Oui pardon de nous montrer parfois si ingrats et si arrogants.

Pardon pour toutes ces « incivilités », ces insultes, ces « Nique ta mère », ce machisme, ce racisme à l'envers ou à l'endroit, à l'égard des « Gaulois » d'aujourd'hui que certains de ceux de notre origine que vous appelez trop pudiquement des «jeunes» alors qu'on ne devrait les désigner que comme des voyous et des délinquants, pratiquent allègrement en profitant de votre coupable indulgence.

Pardon pour une majorité des quinze mille voitures incendiées chaque année, dont les coupables sont rarement arrêtés, s'ils sont identifiés. Phénomène qu'on ne rencontre, dit-on, dans aucun autre pays européen.
Pardon pour toutes ces raisons d'avoir contribué puissamment à propulser Le Pen, pour notre honte à tous, au second tour des élections présidentielles. Au-delà des dispersions, regrettables ou non, du premier tour.
Pardon de n'avoir pas su, à votre exemple, nous livrer, nous aussi, à une indispensable autoremise en question face à des tares culturelles ou religieuses qui sont propres à notre héritage archaïque et qui « plombent » plus sûrement notre ascension sociale que votre supposé << racisme » vichyste et endémique.

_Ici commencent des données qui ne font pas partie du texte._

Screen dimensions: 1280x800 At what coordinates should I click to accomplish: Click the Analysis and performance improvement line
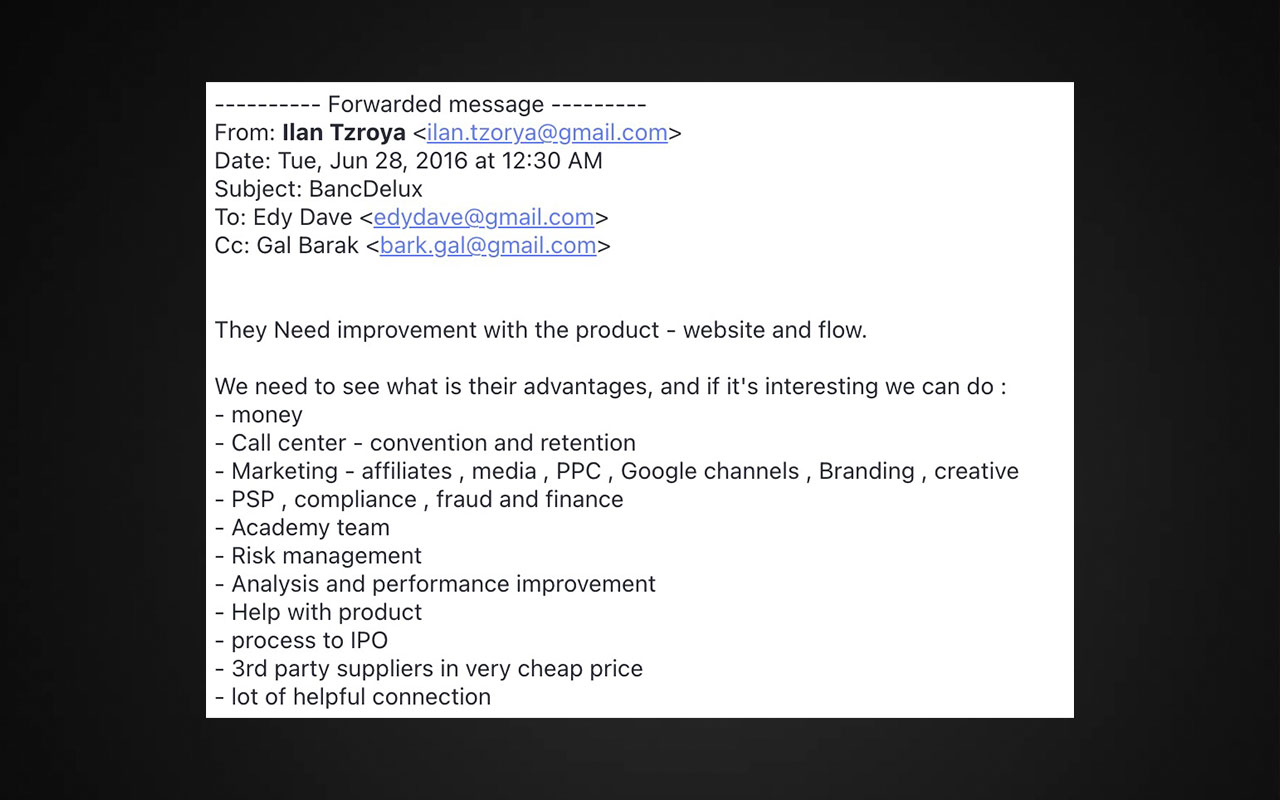point(435,583)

Pardon, même s'il y a beaucoup à dire sur le communautarisme juif et l'oppression des Palestiniens par la forme actuelle du sionisme, pour ces dizaines de synagogues dégradées et ces frères juifs menacés. Pardon pour notre judéophobie ataviquement coranique.

Face au péril qui nous menace tous, quelles que soient notre origine, notre couleur, nos convictions, nos situations socio-professionnelles, nous vous proposons de définir et conclure tous ensemble un nouveau pacte sur les principes d'une République laïque et fraternelle, multiraciale mais non point pluri-com-munautariste.

Et examiner de le prolonger dans deux directions : celle de l'Europe qui gagnerait à assimiler vos valeurs assimilationnistes et celle du Sud maghrébin et africain où les populations s'enfoncent dans une décrépitude de plus en plus tragique et à très court terme déstabilisatrice.

Vive la République de 1789 et de 1848 et merci la France.